How to Beat the Retirement ‘Crisis’

Your clients may be overestimating how much money they really need to save for retirement

The key to a secure retirement is a common-sense approach to saving and spending, Ciemiewicz says. The key to a secure retirement is a common-sense approach to saving and spending, Ciemiewicz says.

The trick to beating the retirement “crisis” is good old-fashioned common sense, according to Sean Ciemiewicz, principal at Retirement Benefits Group. 

Ciemiewicz told ThinkAdvisor on Friday that fears of huge retirement shortfalls are the result of media conditioning, and investors who take a good look at their retirement needs may be pleasantly surprised.

“There’s definitely a need for people to get some help,” Ciemiewicz acknowledged. However, he said, “what I’ve found through most of my discussions is that people are not as bad off as they think and they’re conditioned to believe.”

He referred to advertisements that emphasize retirement shortfalls. “One of the things that really frustrated me, and I know they don’t do these commercials anymore, but ING had these commercials of people carrying these big numbers under their arm — $2.5 million, $3 million, one guy said, ‘I need a gazillion dollars to retire’ and those types of things — and what ended up happening is I think people just got scared,” Ciemiewicz said. “Because the media and everybody’s telling them that we have this major crisis, people were conditioned to believe, ‘I’m never going to have enough.’”

That leads to one of two things happening, Ciemiewicz said: Investors give up, or they panic and plan on working forever.

Ciemiewicz said he’s worked with people who “retire with a few hundred thousand dollars in their 401(k) plan and do just fine in retirement, and I’ve had people who retire with millions of dollars in their retirement savings and they blow through it in 10 years. If you have a good, common-sense approach to retirement, there are a lot of good things that can happen.”

For example, clients might need to readjust their expectations for what retirement will look like for them.  

“I live in San Diego, but I know for a fact that I’m not going to retire in San Diego,” Ciemiewicz said. “It’s about a 35% higher cost of living in San Diego than many other places in the country. So why not move to one of those other places with a lower cost of living?”

Ciemiewicz stressed the importance of paying off debt prior to retirement. “If you have no debt, no house payment, no car payments, nothing other than your basic living expenses — it’s amazing that Social Security can actually cover a tremendous amount of that.”

He added, “I look at it like it’s all about cash flow.

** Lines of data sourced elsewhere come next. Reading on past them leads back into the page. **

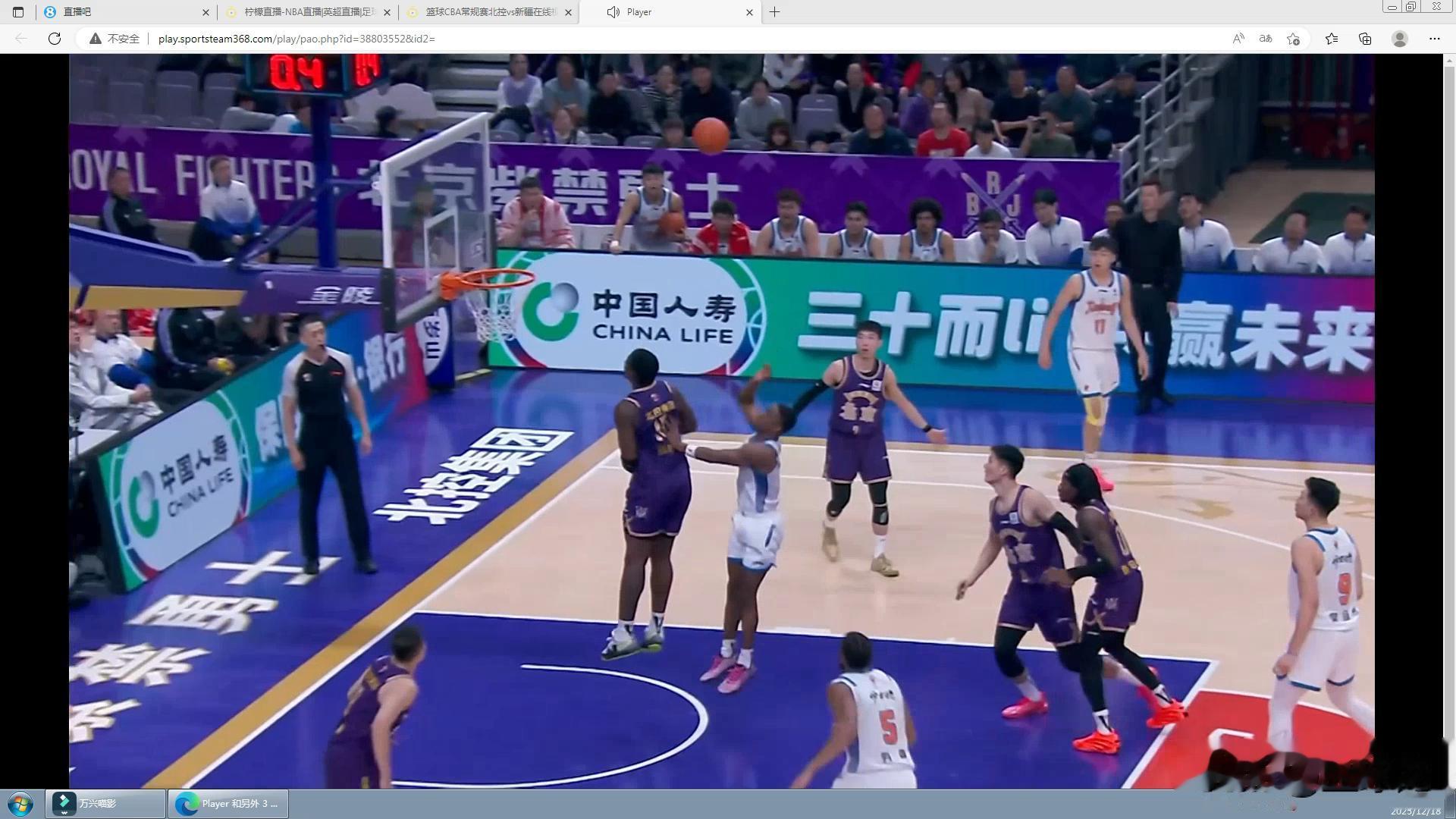Screen dimensions: 1456x819
Task: Click the Translate page icon
Action: 1266,39
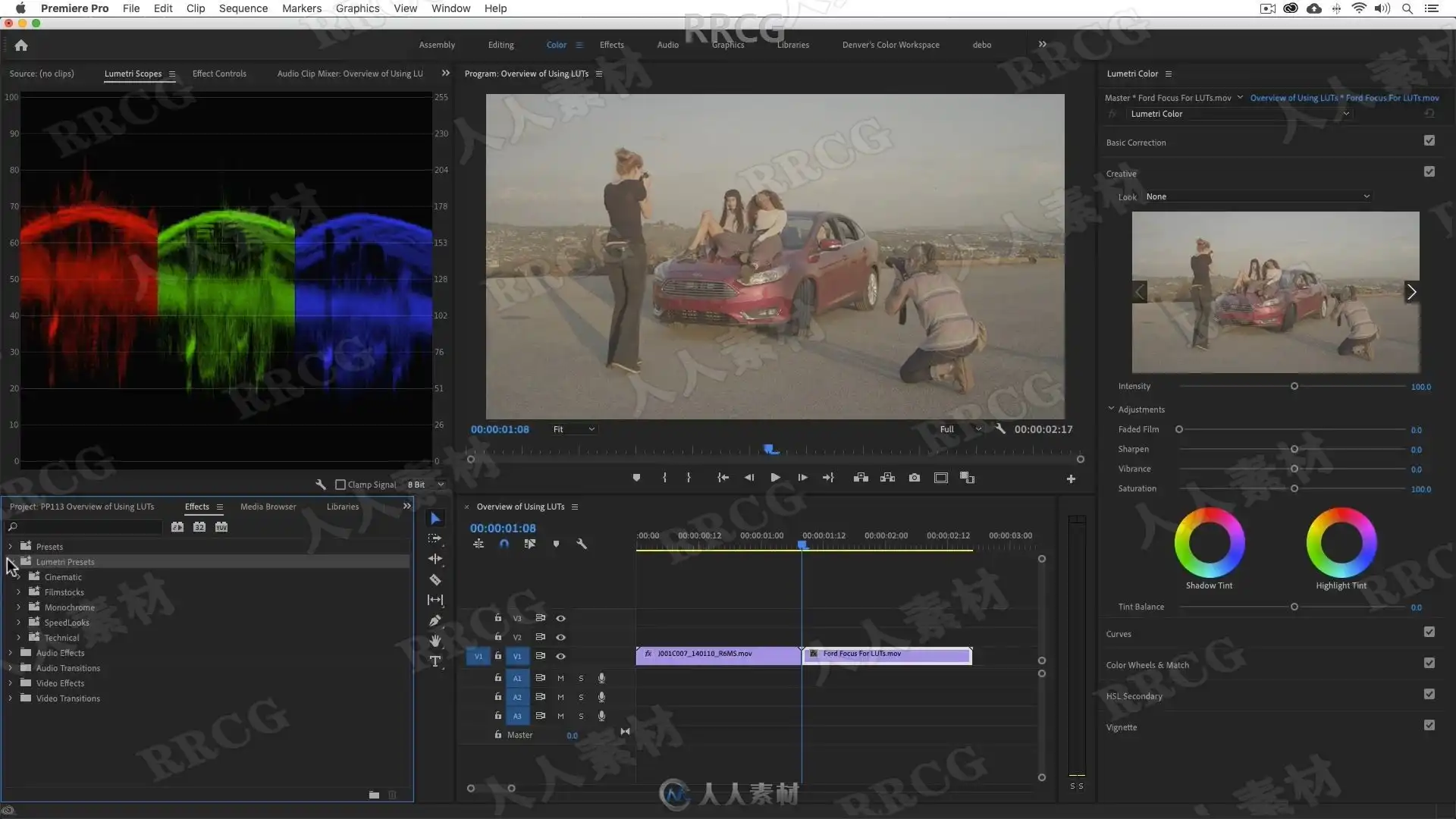Viewport: 1456px width, 819px height.
Task: Open the Look dropdown
Action: click(1257, 196)
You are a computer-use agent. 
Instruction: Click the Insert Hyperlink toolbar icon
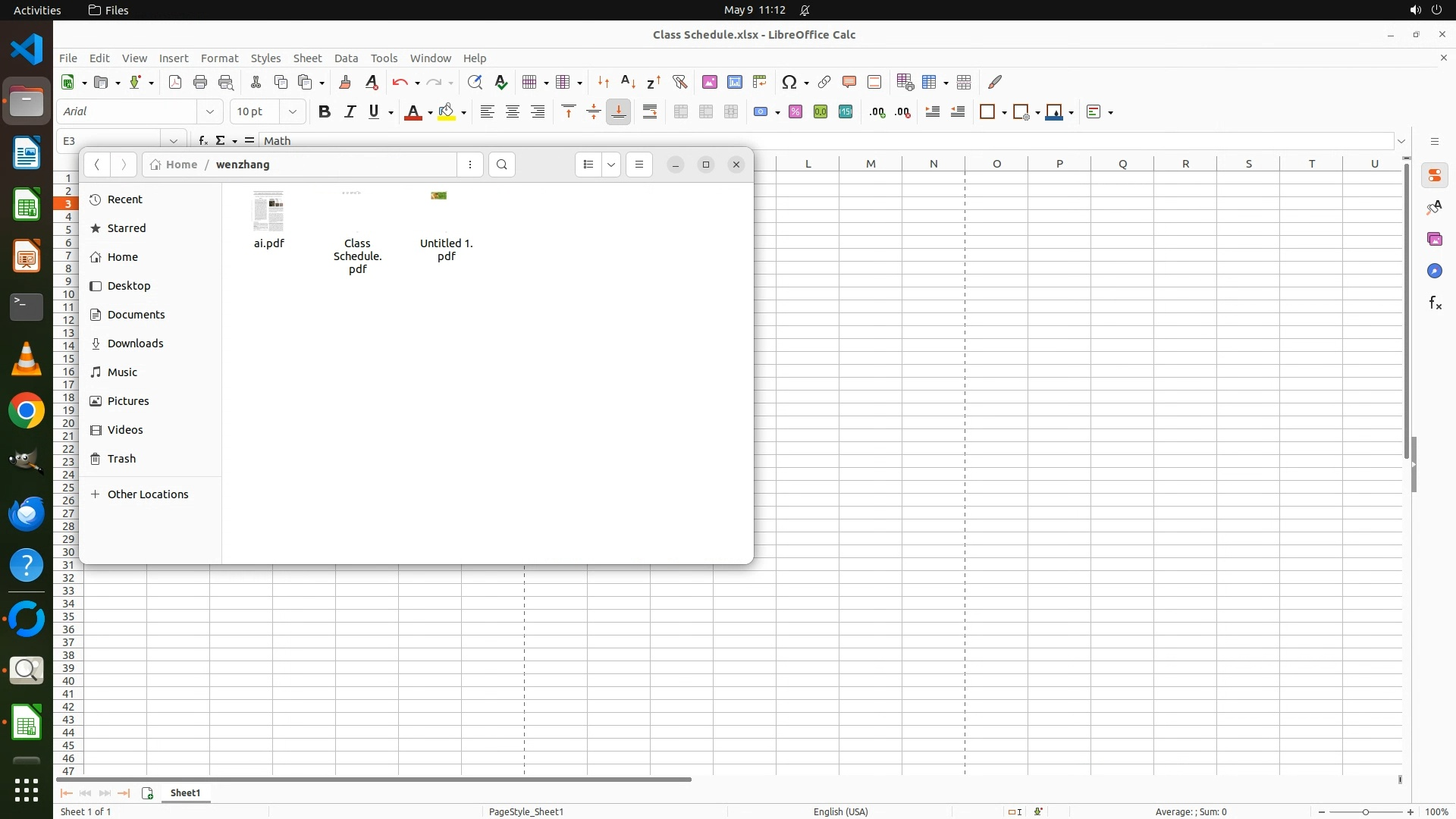tap(824, 82)
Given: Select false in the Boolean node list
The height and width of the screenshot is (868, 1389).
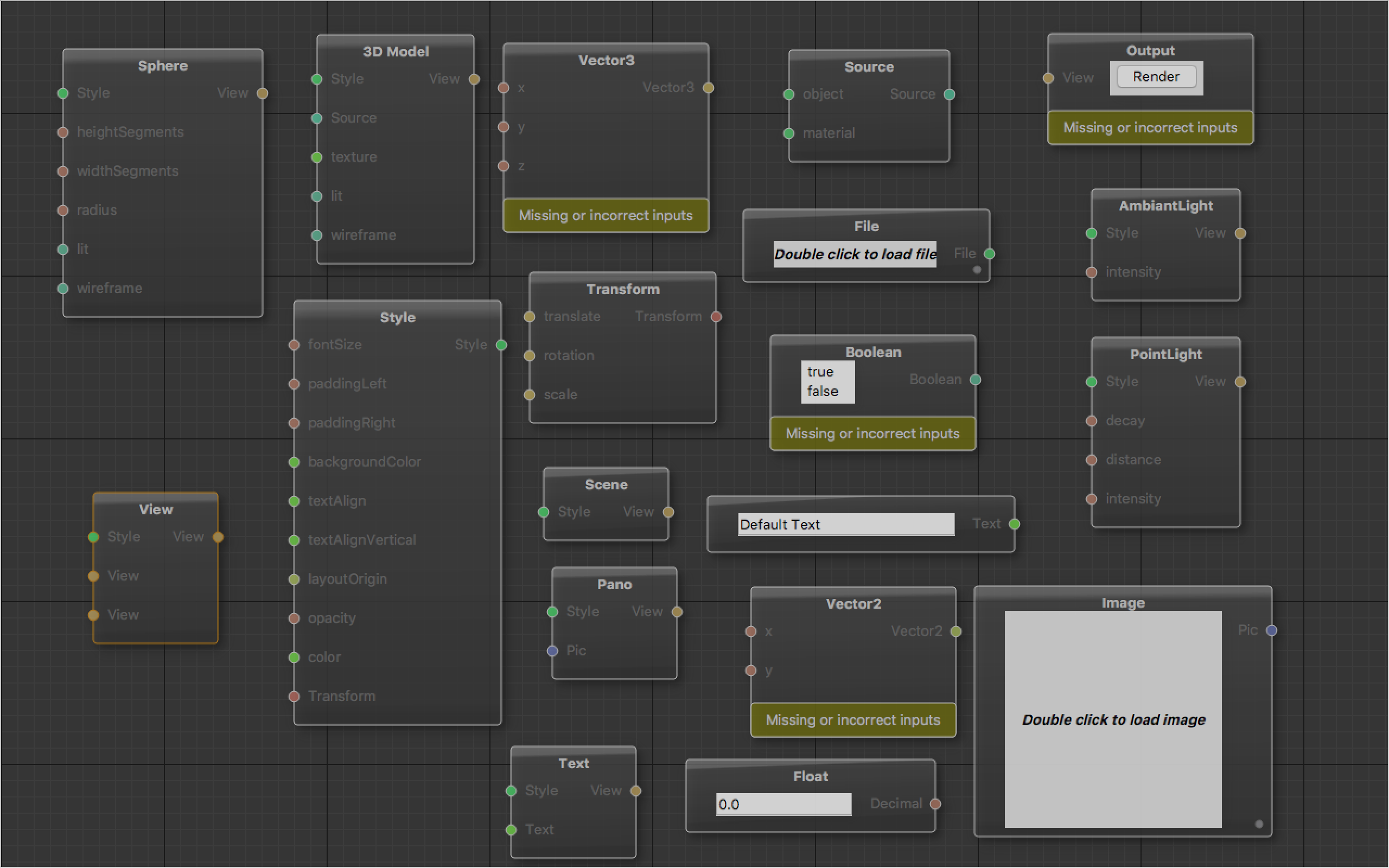Looking at the screenshot, I should tap(823, 392).
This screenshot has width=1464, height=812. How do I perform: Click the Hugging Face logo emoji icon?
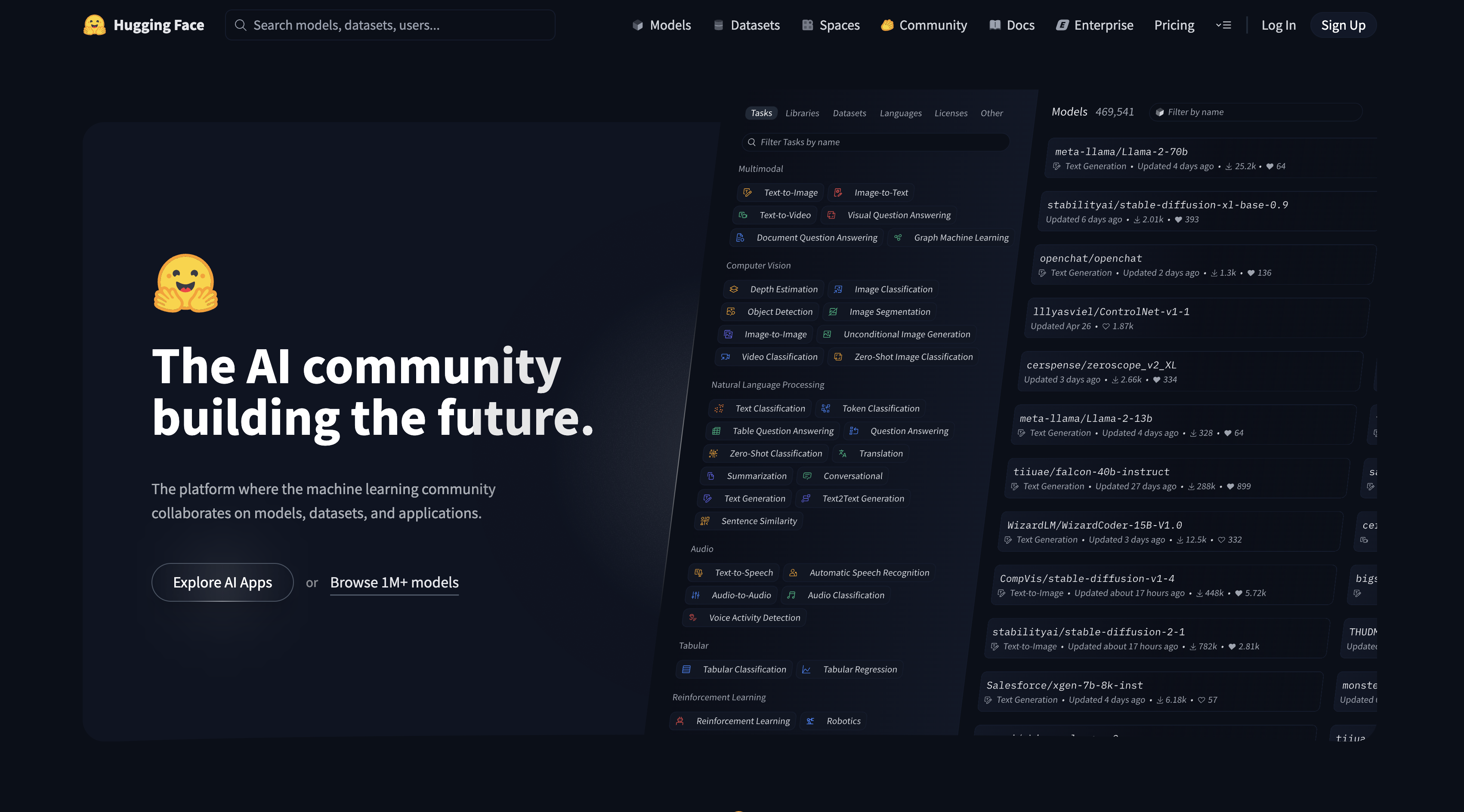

If you can work through your cash flow steadily and not have to deal with huge issues in cash flow, you can be in better shape than most people believe.”

Ciemiewicz noted that the investors he encounters with huge savings aren’t particularly wealthy, they just have reasonable expectations about spending.

“The people I see who have the multimillion [dollar] 401(k) plans, they are typically already living a fairly frugal life,” Ciemiewicz said. “These are generally engineers or other people, they might be in an $80,000- to $150,000-a-year job, but they never really overspend. If you spend your money wisely and reasonably, and you don’t buy a fancy car but a practical car, if you make extra payments on your house, if you save that money you end up with a lot in the end.”

To help clients realign their expectations about what they need in retirement, Ciemiewicz suggested “backing into” planning by breaking down their expenses, then moving on to what their income will be with Social Security and other retirement income.

While for some people, retirement may not be the crisis they’ve been led to believe, others are looking at significant shortfalls. “There are some people who are just going to be stuck unfortunately,” Ciemiewicz said.

Some investors may have to accept that they might have to work until age 70 or 75, Ciemiewicz said, but there are other things they can do to help meet that shortfall.

“If you’re getting your Social Security, can you go to part-time work? It could be downsizing your house. It may be that it’s less expensive to rent than it is to buy,” Ciemiewicz said. “If they can get some common sense thoughts on how they’re doing things and if they can work through not overspending on a regular basis, they can end up doing well.”